И, кажется, засмеялся, но Асклепий уже не вслушивался. С чувством острого наслаждения он провел по впалым, серым щечкам девочки, втирая в них кровь мертвого чудовища – и щеки порозовели, губки загорелись кораллами.
Две темные капли чудесной жидкости упали на лоб – и девочка открыла блестящие глаза, захлопала ресницами. Страшная, голубовато-синяя бледность пропала, стали видны конопушки на носу.
– Дядька, – тихо и серьезно сказала девочка, – ты лекарь? Ты меня будешь лечить?
Последние слова были неразличимы из-за вопля очнувшейся матери. Та вцепилась в дочь дрожащими руками, ощупала, словно не веря, подняла к глазам живую ручку с розовыми здоровыми пальчиками…
Наверное, так глядят на отца, – подумалось Асклепию. Со слепым преклонением. Со священным благоговением. Отдать всё, всё, всё…
На мать смотреть было неловко. На дочь – приятно. Самому бы такую дочурку – не отказался бы. Надо будет с женой поговорить, а то сыновья, сыновья…
Потом.
– Лечить не буду, – сообщил он девочке. – Здоровых не лечат. Здоровым яблоки дают. Хочешь яблоко?
– Лучше грушку, – ужасным шёпотом поведало восставшее из мертвых чудо.
Надо сходить за грушей, – подумал Асклепий. Или слуг послать. Сейчас, вот только скажу матери, что мне от нее ничего не нужно, а то она опять начала бормотать – про серебро, про то, что заплатит…
Говорить получалось убедительно. Гладко.

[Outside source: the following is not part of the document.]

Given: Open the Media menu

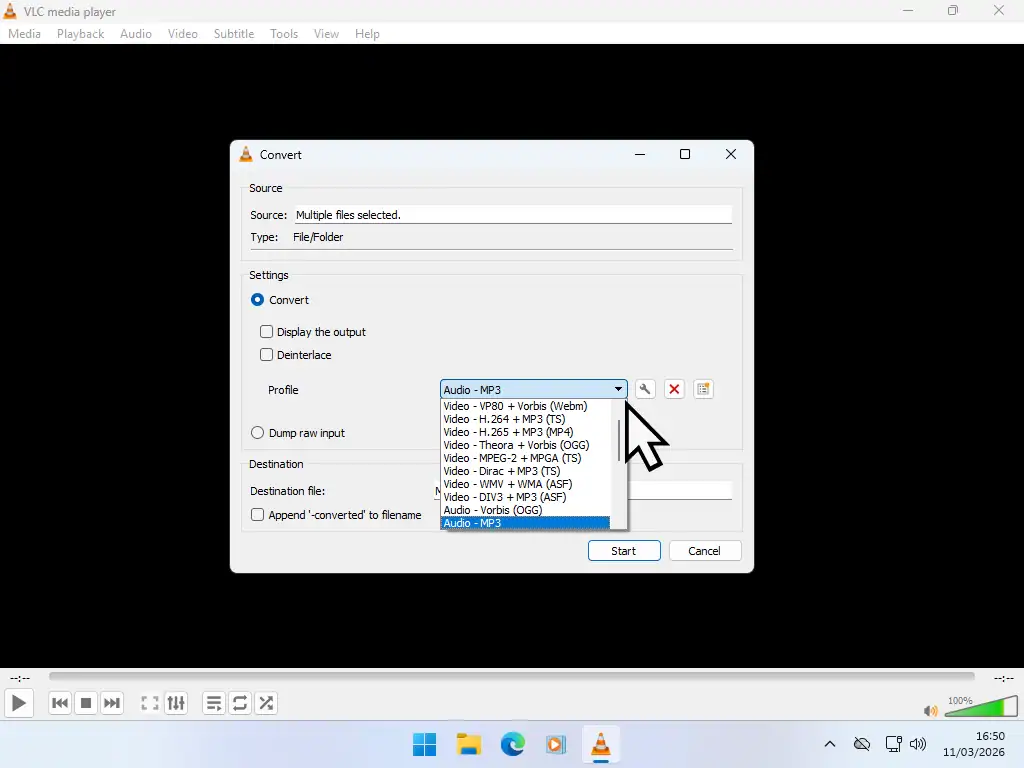Looking at the screenshot, I should [x=24, y=33].
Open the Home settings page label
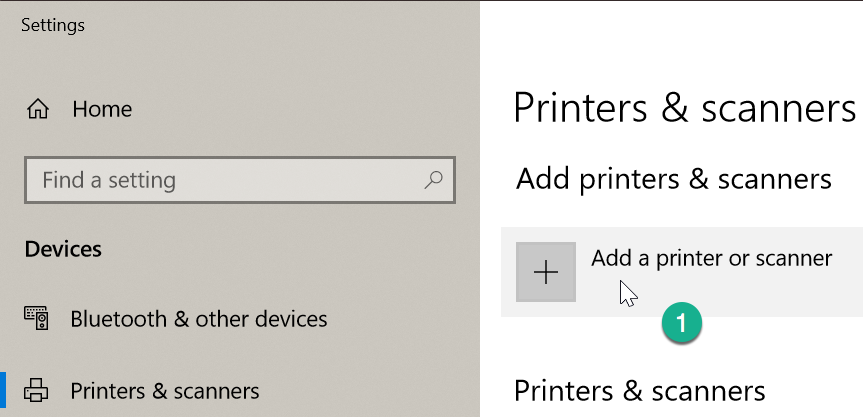 102,109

Мешали только недоуменные взгляды, которые он бросал на сосуд.
– …лучше принеси жертвы богам. Богам, понимаешь? А мне ничего не надо.
Женщина, сжимая дочь в объятиях, кивала. Дико тряслась от внутренних рыданий, впивалась глазами в глаза девочки, гладила лицо ребенка осторожно, как необожженную поделку из глины: не смять бы.